> _TASK STATEMENT_:
Whatever appears in the entries must be given again exactly.

> _SUPPLIED MATERIAL_:
====================

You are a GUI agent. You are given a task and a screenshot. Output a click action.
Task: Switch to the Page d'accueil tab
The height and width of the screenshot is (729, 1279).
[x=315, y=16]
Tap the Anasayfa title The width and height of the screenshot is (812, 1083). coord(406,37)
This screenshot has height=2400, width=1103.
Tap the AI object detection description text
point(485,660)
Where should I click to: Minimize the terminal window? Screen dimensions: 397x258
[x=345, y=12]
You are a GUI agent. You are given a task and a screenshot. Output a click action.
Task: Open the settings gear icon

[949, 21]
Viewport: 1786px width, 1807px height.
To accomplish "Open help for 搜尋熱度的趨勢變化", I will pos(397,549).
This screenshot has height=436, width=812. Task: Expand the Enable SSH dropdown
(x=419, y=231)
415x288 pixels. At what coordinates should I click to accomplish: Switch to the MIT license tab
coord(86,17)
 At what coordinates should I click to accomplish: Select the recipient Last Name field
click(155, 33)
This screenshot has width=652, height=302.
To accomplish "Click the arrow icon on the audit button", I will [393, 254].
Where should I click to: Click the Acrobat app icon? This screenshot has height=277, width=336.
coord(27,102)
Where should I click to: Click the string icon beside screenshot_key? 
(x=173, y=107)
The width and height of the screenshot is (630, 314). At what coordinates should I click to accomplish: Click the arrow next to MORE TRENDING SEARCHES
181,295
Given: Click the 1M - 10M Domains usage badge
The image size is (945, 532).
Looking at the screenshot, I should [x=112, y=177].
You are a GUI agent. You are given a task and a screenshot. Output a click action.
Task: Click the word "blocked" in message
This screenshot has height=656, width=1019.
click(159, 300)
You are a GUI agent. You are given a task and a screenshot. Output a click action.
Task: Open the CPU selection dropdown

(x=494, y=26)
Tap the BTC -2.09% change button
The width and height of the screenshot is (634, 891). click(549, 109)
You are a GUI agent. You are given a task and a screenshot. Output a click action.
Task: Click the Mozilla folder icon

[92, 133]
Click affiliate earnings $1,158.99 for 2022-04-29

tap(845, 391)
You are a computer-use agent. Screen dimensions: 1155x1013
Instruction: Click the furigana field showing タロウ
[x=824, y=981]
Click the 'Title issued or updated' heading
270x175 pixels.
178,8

====================

> _PROBLEM SOLUTION_:
You are a GUI agent. You are given a task and a screenshot. Output a click action.
Task: Switch to the Page d'accueil tab
The height and width of the screenshot is (729, 1279).
[x=315, y=16]
Tap the Anasayfa title The width and height of the screenshot is (812, 1083). coord(406,37)
This screenshot has height=2400, width=1103.
Tap the AI object detection description text
point(485,660)
Where should I click to: Minimize the terminal window? Screen dimensions: 397x258
[x=345, y=12]
You are a GUI agent. You are given a task and a screenshot. Output a click action.
Task: Open the settings gear icon

[949, 21]
Viewport: 1786px width, 1807px height.
To accomplish "Open help for 搜尋熱度的趨勢變化", I will pos(397,549).
This screenshot has height=436, width=812. Task: Expand the Enable SSH dropdown
(x=419, y=231)
415x288 pixels. At what coordinates should I click to accomplish: Switch to the MIT license tab
coord(86,17)
 At what coordinates should I click to accomplish: Select the recipient Last Name field
click(155, 33)
This screenshot has width=652, height=302.
To accomplish "Click the arrow icon on the audit button", I will [393, 254].
Where should I click to: Click the Acrobat app icon? This screenshot has height=277, width=336.
coord(27,102)
Where should I click to: Click the string icon beside screenshot_key? 
(x=173, y=107)
The width and height of the screenshot is (630, 314). At what coordinates should I click to accomplish: Click the arrow next to MORE TRENDING SEARCHES
181,295
Given: Click the 1M - 10M Domains usage badge
The image size is (945, 532).
Looking at the screenshot, I should [x=112, y=177].
You are a GUI agent. You are given a task and a screenshot. Output a click action.
Task: Click the word "blocked" in message
This screenshot has height=656, width=1019.
click(159, 300)
You are a GUI agent. You are given a task and a screenshot. Output a click action.
Task: Open the CPU selection dropdown

(x=494, y=26)
Tap the BTC -2.09% change button
The width and height of the screenshot is (634, 891). click(549, 109)
You are a GUI agent. You are given a task and a screenshot. Output a click action.
Task: Click the Mozilla folder icon

[92, 133]
Click affiliate earnings $1,158.99 for 2022-04-29

tap(845, 391)
You are a computer-use agent. Screen dimensions: 1155x1013
Instruction: Click the furigana field showing タロウ
[x=824, y=981]
Click the 'Title issued or updated' heading
270x175 pixels.
178,8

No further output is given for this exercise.